Faz-se necessário ressaltar, aqui, dois pontos importantes. Primeiramente, surge a dúvida sobre o que realmente significa essa “presença” que a jovem sente: se se trata, de fato, de um acontecimento sobrenatural; se esse é apenas mais um de seus delírios fantasiosos; ou, ainda, se a referência à coroa de espinhos seria uma alusão a algum tipo de dor resultante de seu significativo consumo de álcool e drogas. O segundo ponto a ressaltar é a violência sexual que fica implícita em sua fala, quando a jovem se refere aos “sacanas que”, quando ainda era criança. A sentença inacabada pode se justificar pelo efeito das substâncias ingeridas, mas, também, pela dor e humilhação que tais acontecimentos lhe causaram.
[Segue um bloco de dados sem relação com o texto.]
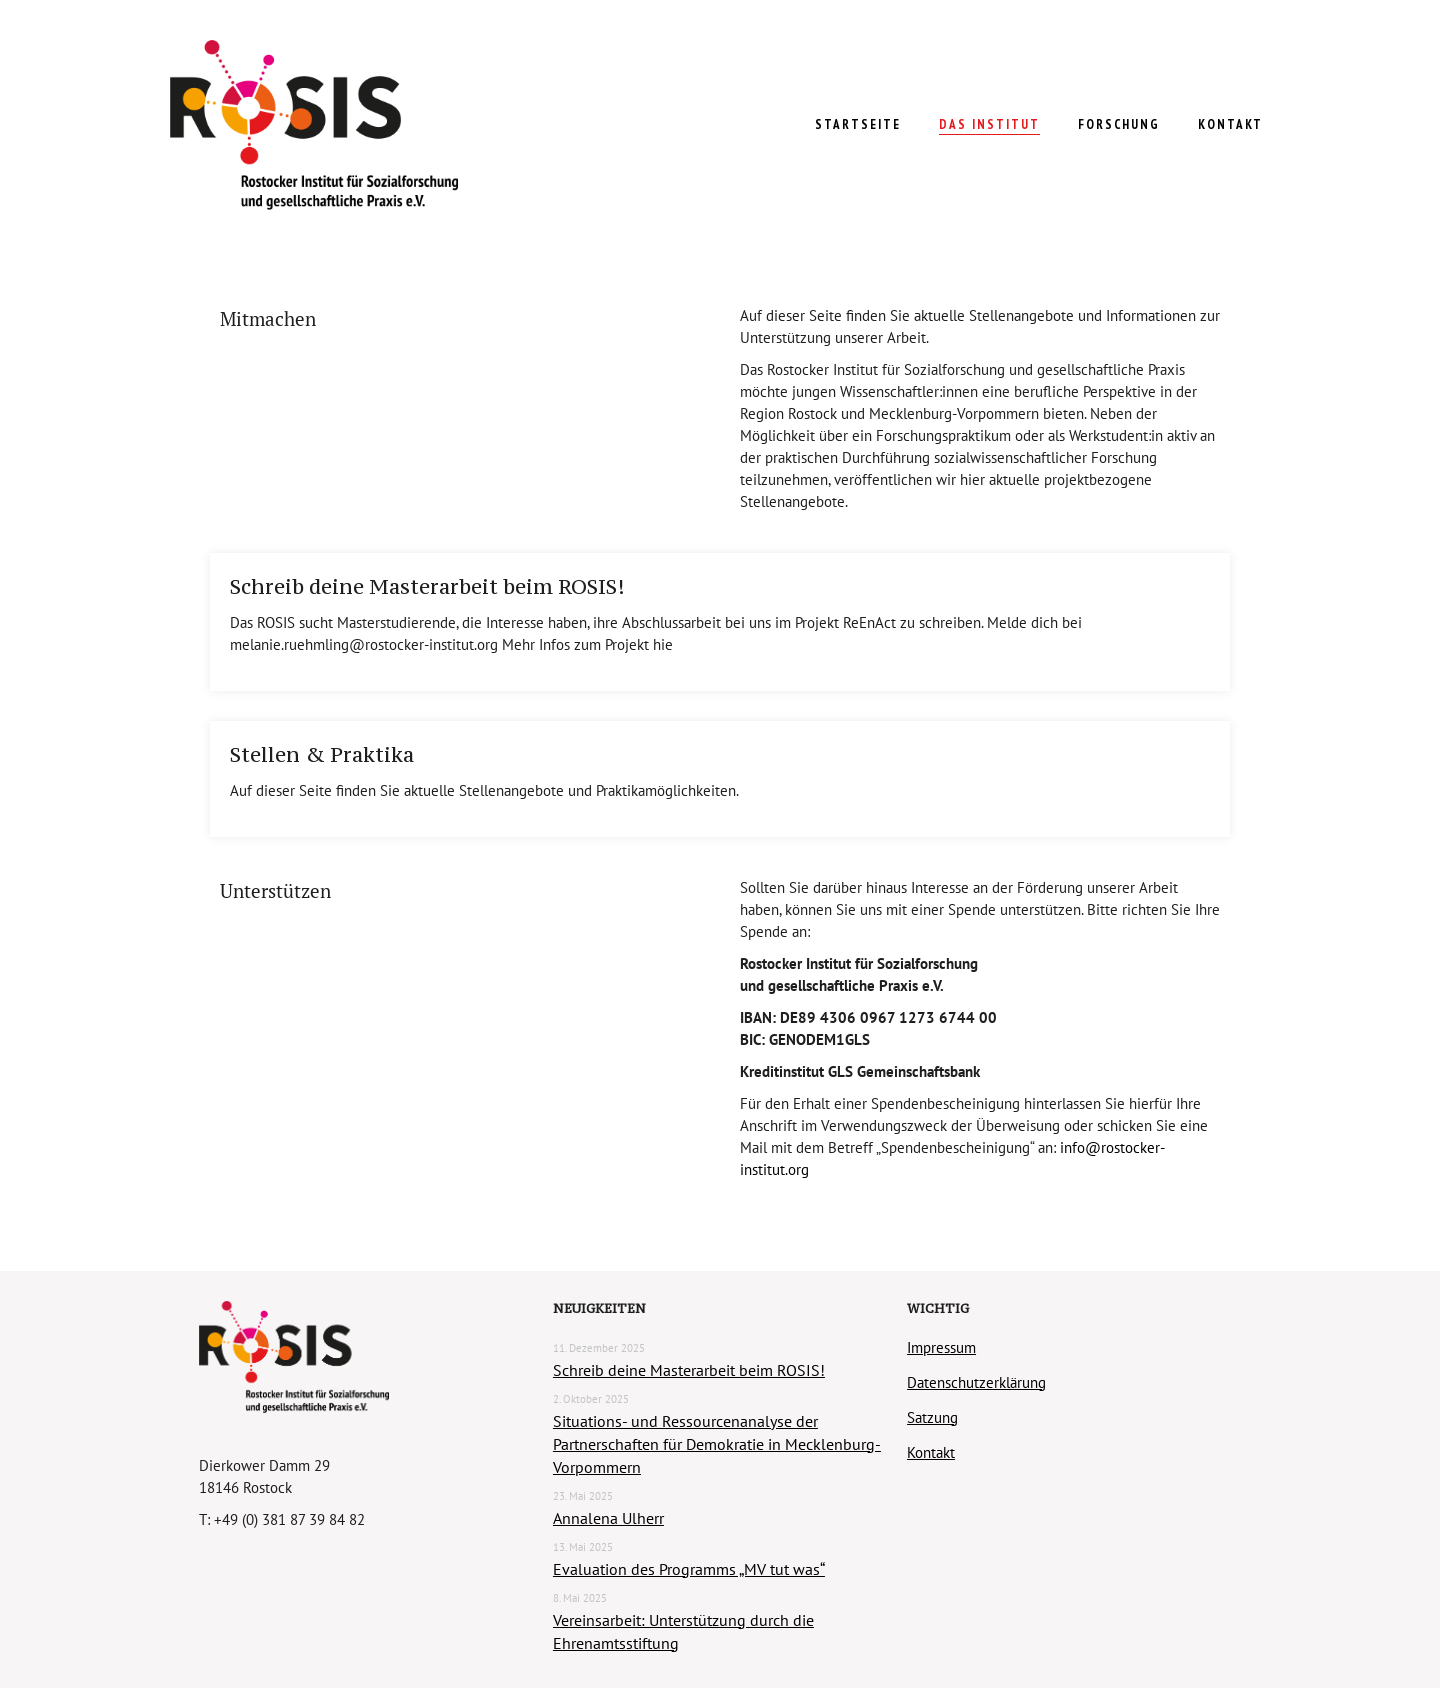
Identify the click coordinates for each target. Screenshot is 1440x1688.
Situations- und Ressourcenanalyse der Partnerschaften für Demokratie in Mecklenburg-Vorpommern (717, 1444)
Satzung (932, 1417)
Todo o sofrimento do passado, como se vê, continua latente na personagem, cuja ânsia maior é livrar-se da situação em que vive, para livrar-se, também, dos fantasmas que a cercam.

Sob o efeito das drogas, suas evocações são basicamente sinestésicas: ruídos (o roque-roque dos ratos e o barulho das baratas, nas construções), cheiros (do consultório do dentista, da bebida, do mar, do corpo de Max...), sensações variadas de frio e de calor entrecruzam-se enquanto ela desnuda seus traumas sem qualquer pudor e, fugindo à realidade, adia todas as soluções para "o ano que vem". Só que o peso da memória é mais forte: nem a aspirina; nem a ilusão de um noivo rico; nem a probabilidade da plástica restauradora da virgindade; nem a perspectiva de ascensão social através da Faculdade de Psicologia, da carreira de modelo, do dinheiro que conseguirá na clínica para a burguesia; nem o amor e os conselhos de Madre Alix e das amigas conseguem salvá-la. Seu fim é trágico: morre de overdose no quarto de Lorena, e, vestida e enfeitada, cumpre seu destino num banco de praça, sem prejudicar aquelas pessoas que conseguiram dar-lhe um pouco de afeto, mas não a paz de que tanto necessitava.